◆ **Assigned task**: Compute how many lines in the data below hold the word "agent", then report that number with nothing else.
BEGIN Records supplied
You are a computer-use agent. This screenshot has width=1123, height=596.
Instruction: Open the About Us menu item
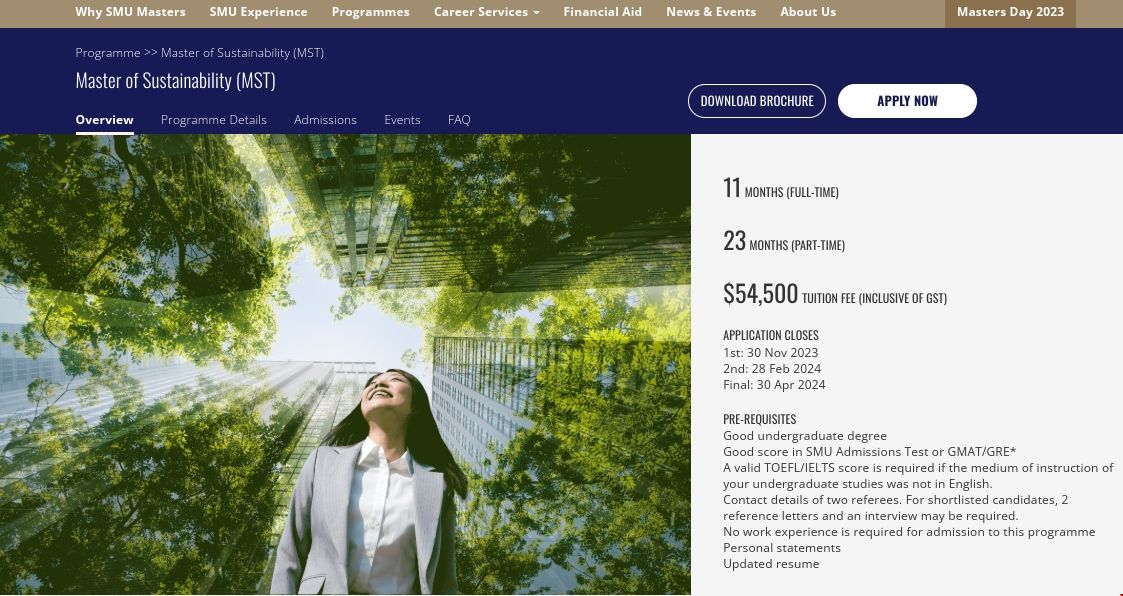807,12
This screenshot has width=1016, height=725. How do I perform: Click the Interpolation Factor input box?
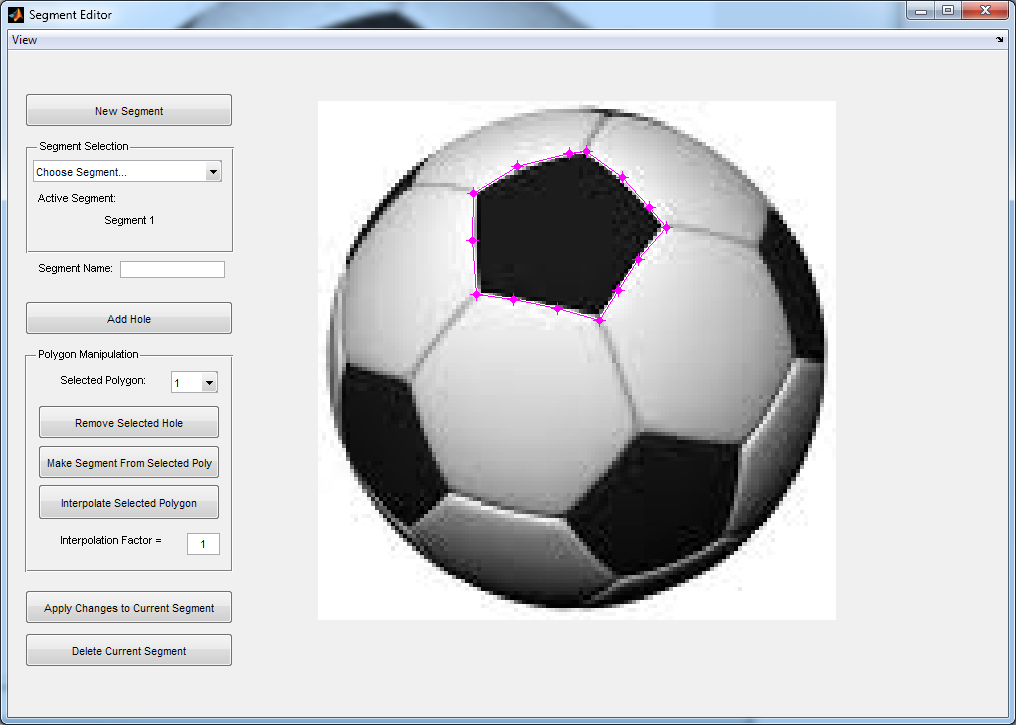203,544
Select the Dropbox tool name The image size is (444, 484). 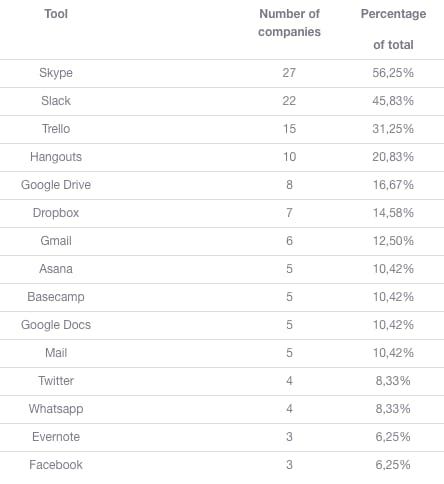(56, 213)
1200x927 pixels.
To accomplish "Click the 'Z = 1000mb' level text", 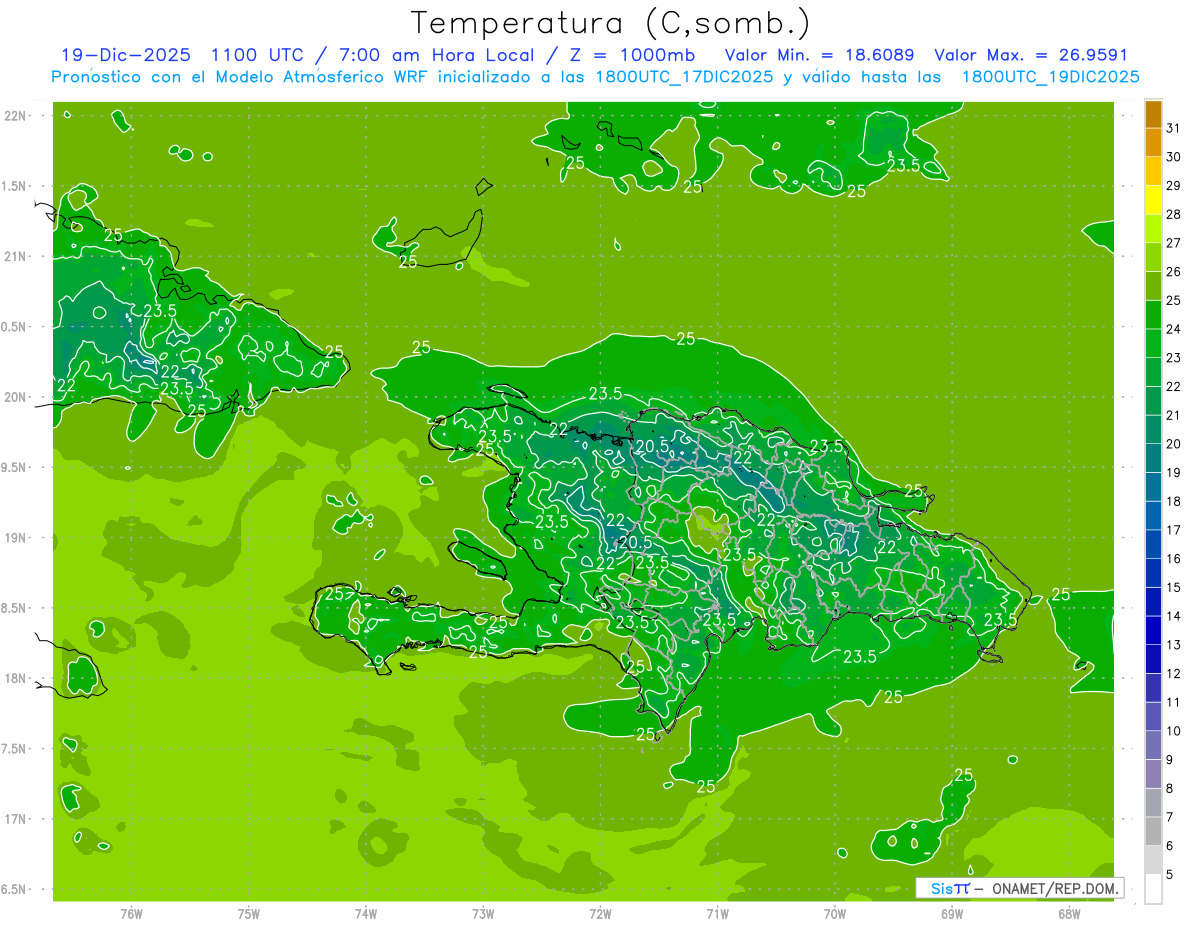I will point(625,55).
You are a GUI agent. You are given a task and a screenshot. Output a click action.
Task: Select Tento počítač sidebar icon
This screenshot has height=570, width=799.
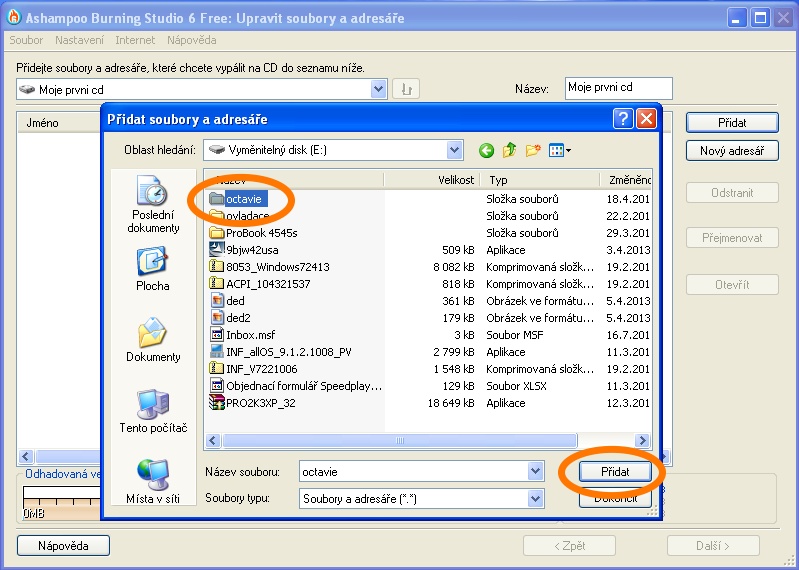coord(153,410)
END Records supplied
◆ **Task solution**: 2